• PROBLEM TO WORK ON
Find the line that contains "How do I perform: Open" in the records below, then repeat exactly that line and each one after it, leaving pictures out.

Records from a dataset
▶
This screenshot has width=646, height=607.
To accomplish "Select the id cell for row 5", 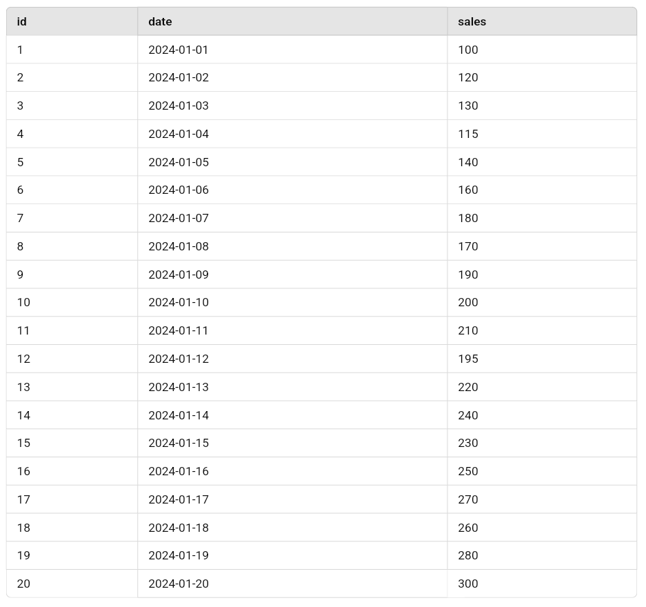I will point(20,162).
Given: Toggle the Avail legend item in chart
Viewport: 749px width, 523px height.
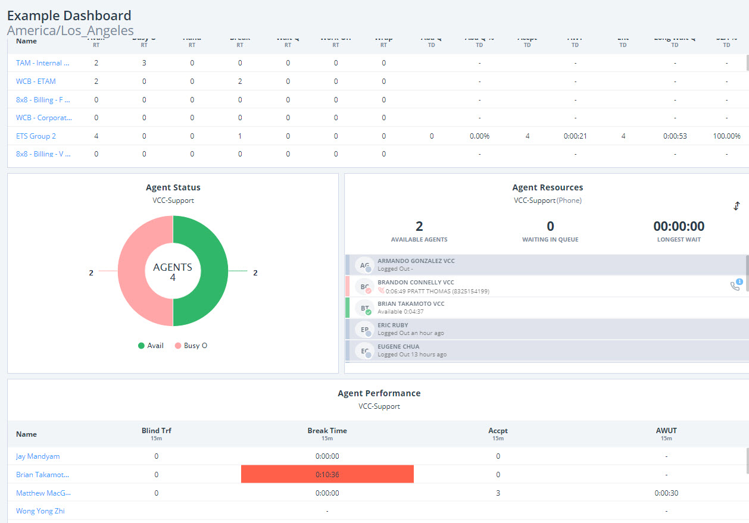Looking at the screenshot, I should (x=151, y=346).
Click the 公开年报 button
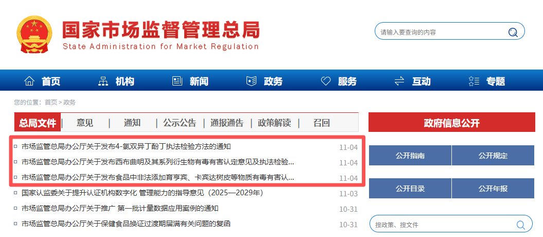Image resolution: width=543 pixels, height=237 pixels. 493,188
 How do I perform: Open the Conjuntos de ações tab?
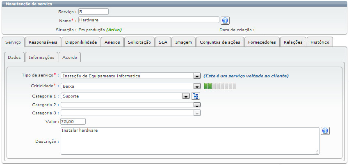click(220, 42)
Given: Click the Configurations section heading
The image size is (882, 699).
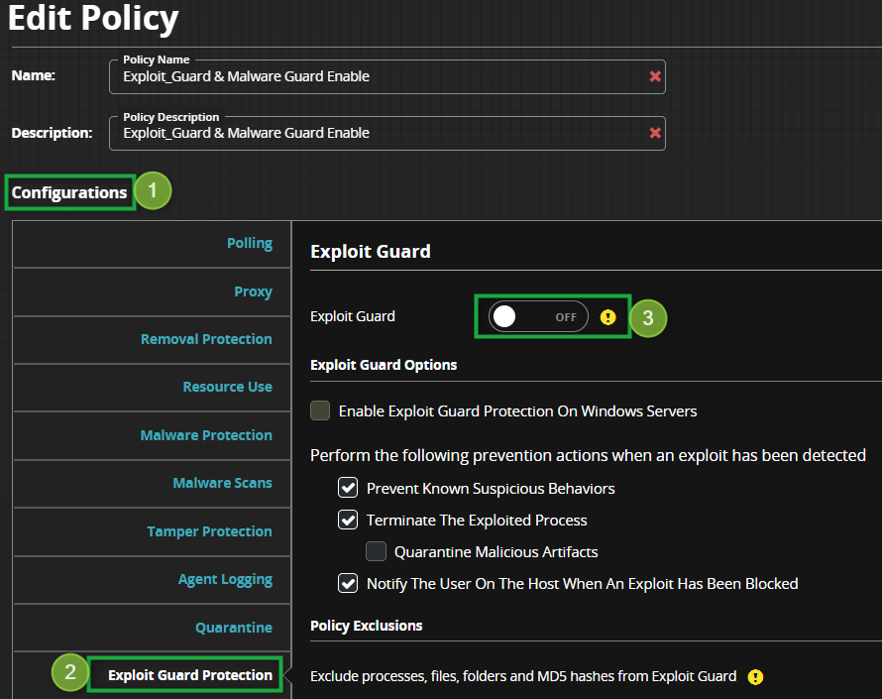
◀
• RESPONSE BELOW
 How do I perform: Open the Conjuntos de ações tab?
click(220, 42)
Given: Click the Configurations section heading
The image size is (882, 699).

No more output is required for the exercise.